(Dataset begins)

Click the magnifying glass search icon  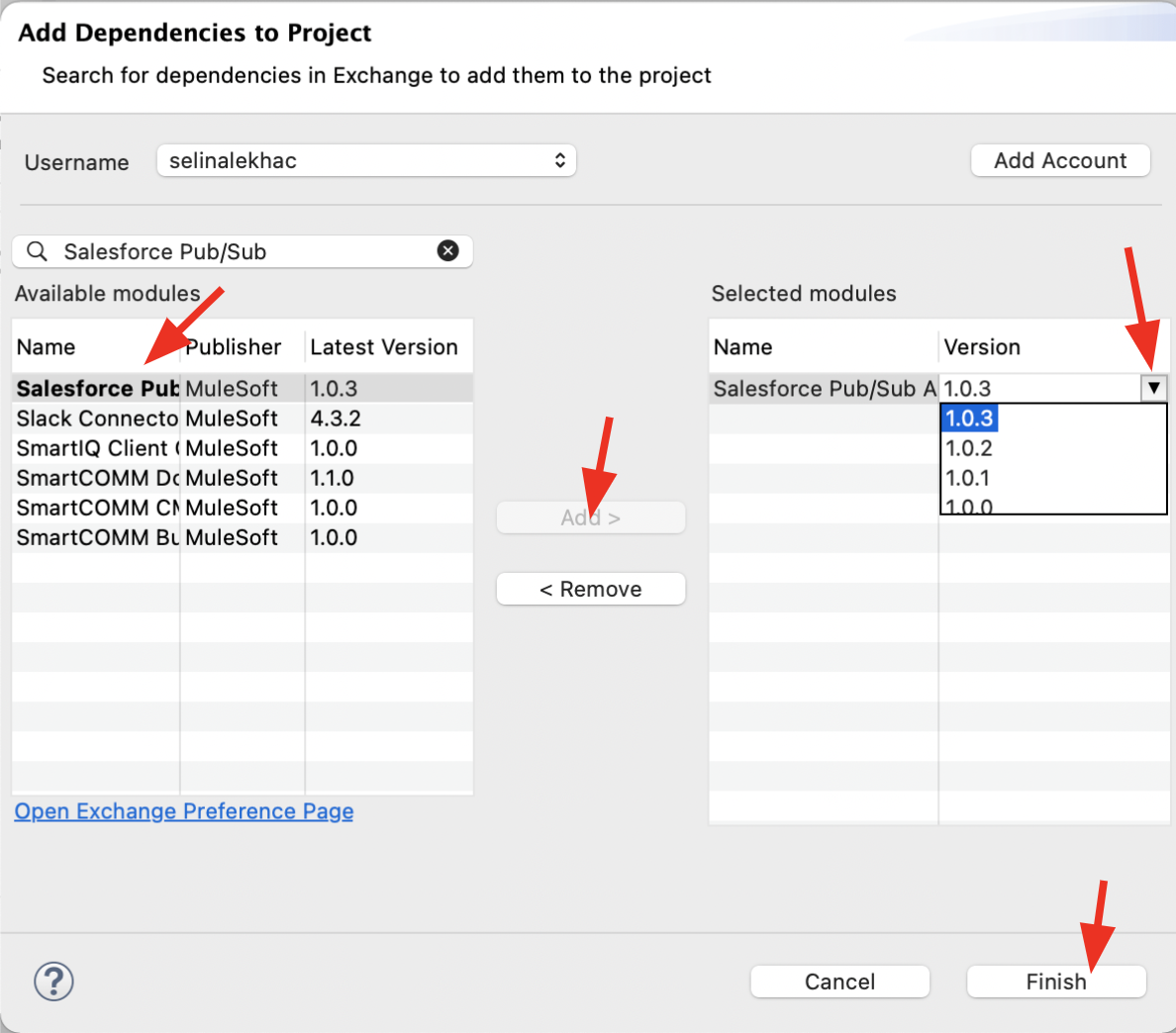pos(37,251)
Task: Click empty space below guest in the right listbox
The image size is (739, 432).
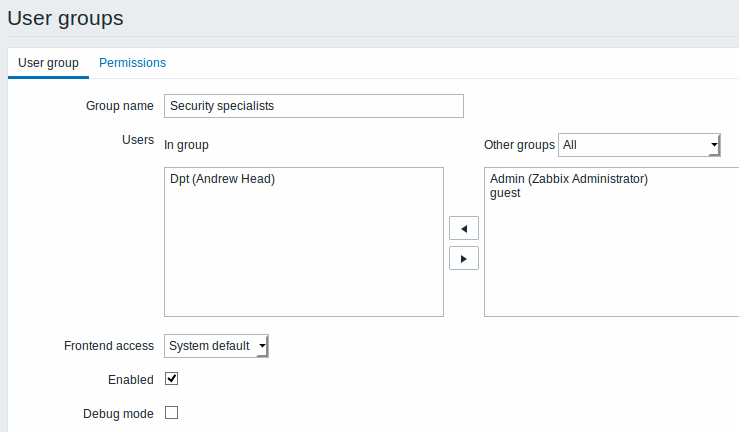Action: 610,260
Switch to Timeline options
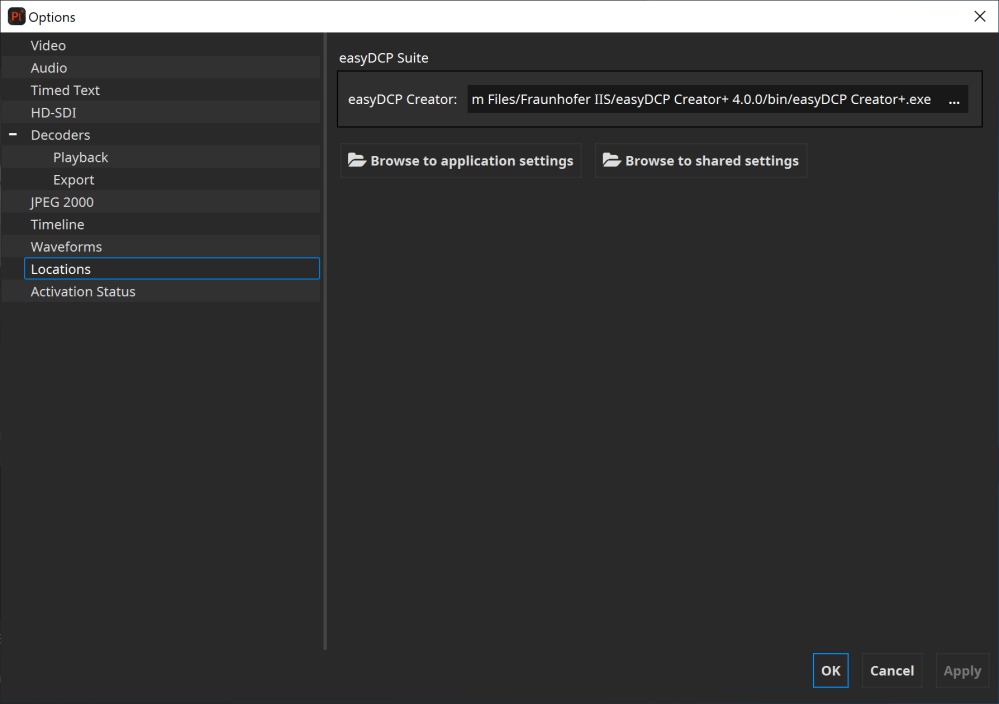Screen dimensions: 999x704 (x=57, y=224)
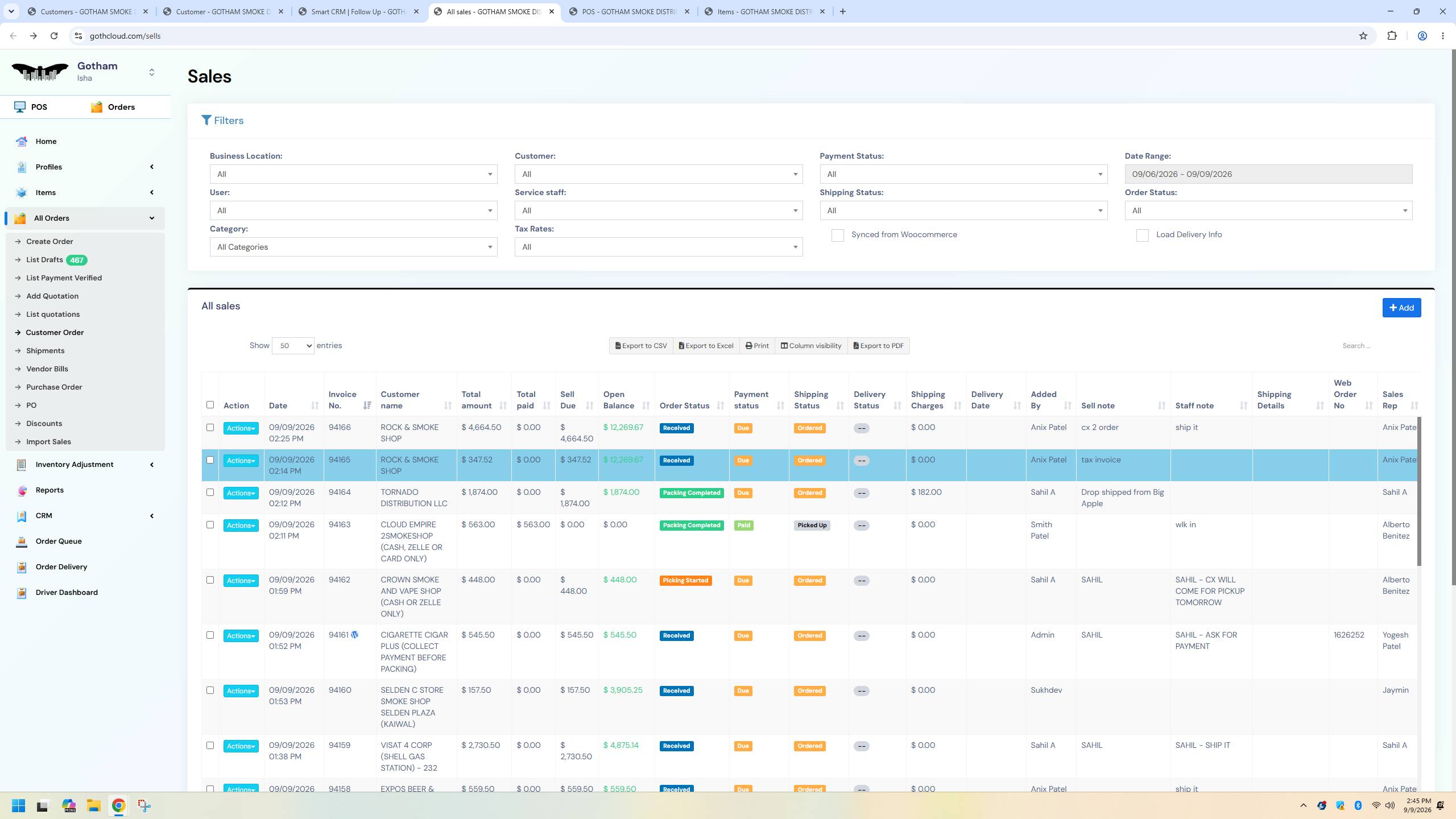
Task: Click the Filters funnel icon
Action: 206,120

(Dataset ends)

#### Work item:
The answer must be an exact transcription of the lines from the one holding "The image size is (739, 432)." to the last line of the entries above, with no pictures and nothing else.

#### Your solution:
The image size is (739, 432).
Action: 610,260
Switch to Timeline options
Screen dimensions: 999x704 (x=57, y=224)
Task: Click the Filters funnel icon
Action: 206,120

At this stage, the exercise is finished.